[polly] r308659 - [IslNodeBuilder] Relax complexity check in invariant loads and run it early

Tobias Grosser via llvm-commits llvm-commits at lists.llvm.org
Thu Jul 20 12:55:19 PDT 2017


Author: grosser
Date: Thu Jul 20 12:55:19 2017
New Revision: 308659

URL: http://llvm.org/viewvc/llvm-project?rev=308659&view=rev
Log:
[IslNodeBuilder] Relax complexity check in invariant loads and run it early

When performing invariant load hoisting we check that invariant load expressions
are not too complex. Up to this commit, we performed this check by counting the
sum of dimensions in the access range as a very simple heuristic. This heuristic
is a little too conservative, as it prevents hoisting for any scops with a
very large number of parameters. Hence, we update the heuristic to only count
existentially quantified dimensions and set dimensions. We expect this to still
detect the problematic expressions in h264 because of which this check was
originally introduced.

For some unknown reason, this complexity check was originally committed in
IslNodeBuilder. It really belongs in ScopInfo, as there is no point in
optimizing a program which we could have known earlier cannot be code generated.
The benefit of running the check early is that we can avoid to even hoist checks
that are expensive to code generate as invariant loads. This can be seen in
the changed tests, where we now indeed detect the scop, but just not invariant
load hoist the complicated access.

We also improve the formatting of the code, document it, and use isl++ to
simplify expressions.

Added:
    polly/trunk/test/ScopInfo/invariant_load_complex_condition.ll
Removed:
    polly/trunk/test/Isl/CodeGen/invariant_load_complex_condition.ll
Modified:
    polly/trunk/lib/Analysis/ScopInfo.cpp
    polly/trunk/lib/CodeGen/IslNodeBuilder.cpp

Modified: polly/trunk/lib/Analysis/ScopInfo.cpp
URL: http://llvm.org/viewvc/llvm-project/polly/trunk/lib/Analysis/ScopInfo.cpp?rev=308659&r1=308658&r2=308659&view=diff
==============================================================================
--- polly/trunk/lib/Analysis/ScopInfo.cpp (original)
....
### PROMPT A
In the commit notice, what did the original heuristic count to decide whether invariant load expressions were too complex?
### PROMPT B
Reproduce the part of the commit notice that begins with the words containing "The benefit of" and ends with "simplify expressions.".
Rely only on the commit notice above.

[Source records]
....
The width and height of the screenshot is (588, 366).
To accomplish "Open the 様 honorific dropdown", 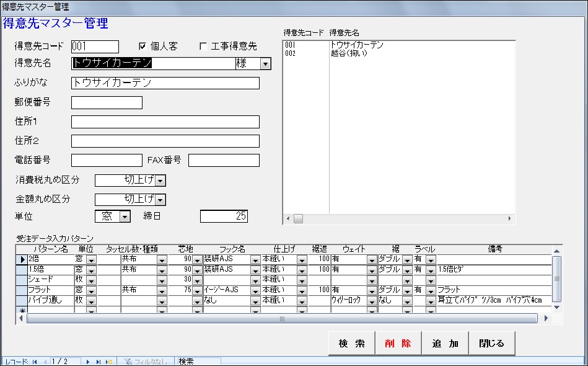I will point(265,63).
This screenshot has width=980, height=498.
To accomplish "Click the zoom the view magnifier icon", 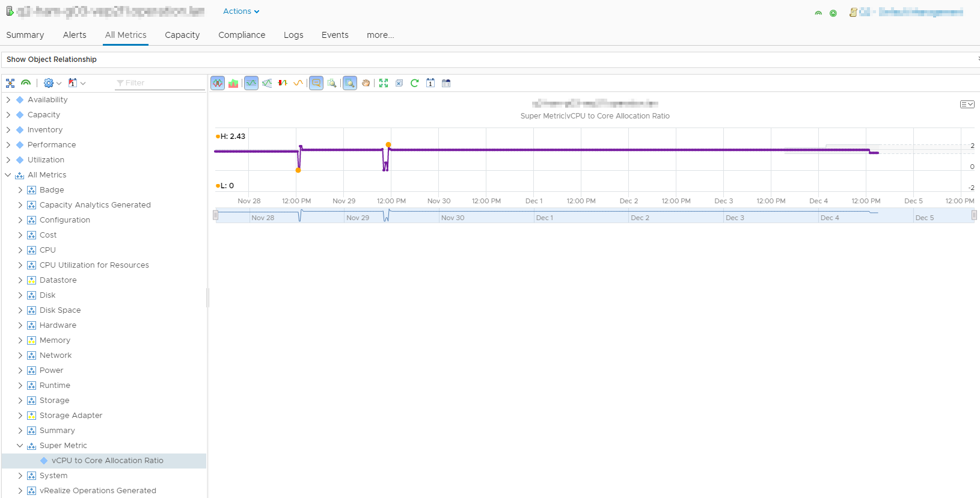I will pyautogui.click(x=350, y=83).
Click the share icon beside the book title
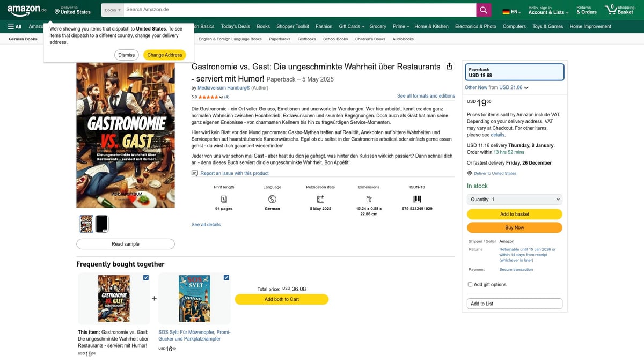This screenshot has height=362, width=644. tap(450, 66)
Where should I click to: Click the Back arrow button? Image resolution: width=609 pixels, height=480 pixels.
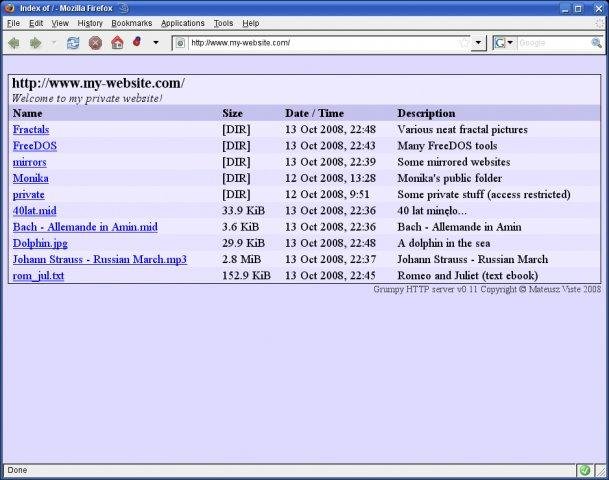[x=14, y=43]
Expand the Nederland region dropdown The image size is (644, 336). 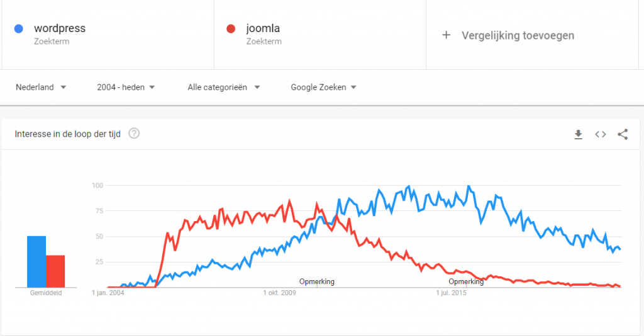pyautogui.click(x=41, y=87)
....
### CORRECT RESULT A
The sum of dimensions in the access range.

### CORRECT RESULT B
The benefit of running the check early is that we can avoid to even hoist checks
that are expensive to code generate as invariant loads. This can be seen in
the changed tests, where we now indeed detect the scop, but just not invariant
load hoist the complicated access.

We also improve the formatting of the code, document it, and use isl++ to
simplify expressions.